Good morning and welcome to another working week. We hope the weekend respite, which went by rather quickly, was refreshing and invigorating, because the usual routine of meetings, deadlines, and whatnot has returned. But you knew this would happen, yes? As always, we are coping by quaffing cups of stimulation. Our flavor today is Cinnamon Dolce, for those keeping track. Meanwhile, here are some tidbits. Have a lovely day and do keep in touch …
Pfizer has decided to remain a single company and not split its established and new medical lines into separate companies. In explaining its decision, the drug maker says its supposed “valuation gap” between its market cap and the value of its individual units has closed over time. Pfizer execs have debated the issue for years, but as we noted this summer, there were signs a split would not take place.
The US Food and Drug Administration is increasingly using an embargo tactic in which journalists must agree not to ask any questions of unapproved sources until given a go-ahead in exchange for an advance briefing about an upcoming announcement, Scientific American writes. By using a close-hold embargo, the FDA is gaining control of journalists who are supposed to keep an eye on those institutions.
Some GlaxoSmithKline investors are unhappy that Emma Walmsley was promoted to succeed Andrew Witty as chief executive, the Telegraph tells us. Some claim they were not properly consulted, while others are miffed the drug maker chose someone from inside the company. Others question whether Witty may have pressured the Glaxo board into choosing a candidate that was most likely to continue his diversification strategy.
Thirty-five states filed a lawsuit accusing the maker of Suboxone, a blockbuster drug that helps people control their opioid addiction, of anti-competitive business practices by coercing patients to use an oral strip because the tablets were set to face generic competition, PoliticoNew York reports. The alleged scheme by Indivior took place over five years during which time the company was spun off from Reckitt Benckiser.

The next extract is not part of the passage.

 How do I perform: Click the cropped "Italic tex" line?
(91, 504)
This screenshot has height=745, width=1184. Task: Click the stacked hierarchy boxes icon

Drug makers have spent more than $650,000 to send nurses to conferences in six months and are targeting specialists, spending as much as $10,000 to send one nurse to a five-day event, the Sydney Morning Herald reports. A University of Sydney researcher says that companies spent $12.5 million on nurses over four years and, even though most cannot prescribe drugs, nurses attended twice as many sponsored medical events as doctors.
The FDA approved the first biosimilar version of Humira, which is sold by AbbVie and is the world’s second best-selling drug, PharmaTimes tells us. Amgen’s Amjevita has been cleared for all of the same indications, including rheumatoid arthritis, psoriatic arthritis, and ulcerative colitis. However, Amgen may not be able to launch it until 2022, because AbbVie claims that Amjevita infringes patent protection on Humira that is valid until 2022.
Sanofi and Regeneron Pharmaceuticals could win FDA approval for their new eczema drug dupilumab, which Wall Street believes could be a $3 billion-a-year seller, by next March, Reuters says.
Merck’s Keytruda immunotherapy cancer drug is the first imported drug approved in China for use under a pilot program on the resort island of Hainan intended to boost medical tourism, the Wall Street Journal writes.
More than 500 Sun Pharma sales reps are expected to strike Monday over outstanding employment issues related to the takeover of Ranbaxy Laboratories, the Hindu Business Line reports.